Quando as viagens começaram a dar errado, o grupo decidiu denunciar a mulher à polícia. O caso foi divulgado no programa policial “Brasil Urgente” e, em agosto de 2017, ela foi presa por esse mesmo tipo de golpe em Tianguá (Ceará). Nesta quinta-feira (22), a delegacia responsável pelo flagrante informou que a mulher havia sido transferida para Fortaleza. A reportagem tentou contato, sem sucesso, com a delegacia de capturas e assessoria de imprensa da Polícia Civil da cidade.

Sabemos que não vamos recuperar o dinheiro. Mas quisemos divulgar a história para que ela ficasse conhecida e não pudesse fazer isso com mais ninguém  

Keith Paiva

Grupo denunciou estelionatária no Brasil Urgente, no final de 2016

Band Notí­cias

"Vítima pode ganhar ação, mas não leva"

Em setembro do ano passado, Marina* comprou duas passagens de ida e volta, de Paris para Londrina (PR), para visitar a família no final do ano. Ela recebeu uma indicação de um conhecido e contatou a suposta agente via WhatsApp, acreditando já ter adquirido bilhetes aéreos com essa mesma pessoa. Estava enganada e a confusão custou caro.

A mulher apresentou uma promoção de R$ 12 mil e insistiu em receber uma transferência rapidamente, para que pudessem aproveitar o preço. O pai de Marina depositou o dinheiro, mas as passagens nunca foram entregues.
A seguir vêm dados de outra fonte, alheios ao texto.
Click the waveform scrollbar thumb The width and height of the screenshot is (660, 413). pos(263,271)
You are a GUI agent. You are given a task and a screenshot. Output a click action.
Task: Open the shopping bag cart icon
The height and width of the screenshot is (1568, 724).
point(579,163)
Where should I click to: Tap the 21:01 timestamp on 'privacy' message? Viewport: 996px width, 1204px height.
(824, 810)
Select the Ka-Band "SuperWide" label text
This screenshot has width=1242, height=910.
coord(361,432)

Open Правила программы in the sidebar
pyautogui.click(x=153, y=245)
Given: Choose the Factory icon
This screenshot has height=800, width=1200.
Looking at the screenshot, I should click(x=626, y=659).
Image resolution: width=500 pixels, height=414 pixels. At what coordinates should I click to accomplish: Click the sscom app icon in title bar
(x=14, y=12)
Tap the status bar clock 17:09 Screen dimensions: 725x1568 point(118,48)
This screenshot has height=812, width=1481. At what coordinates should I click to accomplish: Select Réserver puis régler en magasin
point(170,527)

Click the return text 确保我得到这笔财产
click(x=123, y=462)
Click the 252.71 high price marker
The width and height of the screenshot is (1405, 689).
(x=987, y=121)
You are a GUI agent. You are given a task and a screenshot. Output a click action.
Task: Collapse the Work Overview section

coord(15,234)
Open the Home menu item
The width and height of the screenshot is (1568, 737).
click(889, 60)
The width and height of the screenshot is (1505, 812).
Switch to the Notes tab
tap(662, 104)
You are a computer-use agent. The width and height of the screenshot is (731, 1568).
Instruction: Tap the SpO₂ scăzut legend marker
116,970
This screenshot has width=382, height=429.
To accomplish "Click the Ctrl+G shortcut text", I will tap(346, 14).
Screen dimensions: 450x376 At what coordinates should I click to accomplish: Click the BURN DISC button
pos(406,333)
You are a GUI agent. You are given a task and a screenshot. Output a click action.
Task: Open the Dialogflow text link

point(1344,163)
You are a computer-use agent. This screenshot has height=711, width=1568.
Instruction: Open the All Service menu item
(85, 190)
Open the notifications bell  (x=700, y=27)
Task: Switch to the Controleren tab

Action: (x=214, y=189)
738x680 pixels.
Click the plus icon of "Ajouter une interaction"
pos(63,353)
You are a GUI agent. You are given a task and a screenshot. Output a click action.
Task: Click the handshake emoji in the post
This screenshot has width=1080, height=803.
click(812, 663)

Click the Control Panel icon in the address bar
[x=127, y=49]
“A princípio ela dizia estar muito ocupada, porque estava embarcando muita gente. Se era pressionada, respondia de forma agressiva, dizendo que trabalhava com isso havia muitos anos”, relata Renan De Quintal, advogado que cuida do caso. Quando a vítima se deu conta de que era realmente um golpe e seu pai abriu um boletim de ocorrência, a mulher chegou a dizer que acabaria com sua família. As conversas, todas por texto e áudio via WhatsApp, serão usadas no processo. 

Pode ser fácil ganhar a ação contra um estelionatário, porque a vítima pagou por algo que não recebeu. O problema é que ganha, mas não leva: dificilmente o dinheiro é devolvido. O golpista não tem nada no nome dele
Renan De Quintal, do Batistute, Peloi & Advogados Associados

A viagem não foi cancelada, mas as novas passagens compradas de última hora saíram por R$ 15 mil.

Especialistas dão dicas para fugir do golpe

Preços baixos são a principal isca para os golpistas atraírem suas vítimas. “Orientamos a sempre desconfiar quando o preço estiver muito barato. A possibilidade de levar vantagem chama muita atenção”, afirma Alvaro Santucci Noventa Junior, do 3º Departamento de Polícia de Campinas, que deteve a estelionatária do primeiro relato. “Dê uma busca na internet e veja se tem alguma reclamação sobre aquele prestador de serviço”, continua.

O advogado Renan De Quintal reforça essas sugestões e acrescenta: guarde as conversas, as informações, os comprovantes. Pergunte quem é o contato daquele vendedor na empresa aérea, quem você pode procurar em caso de problema. “Quanto mais informação, melhor. E se a pessoa não quiser passar algo, desconfie.” Por fim, ele sugere fazer sempre um parcelamento do valor total para minimizar o prejuízo em caso de golpe.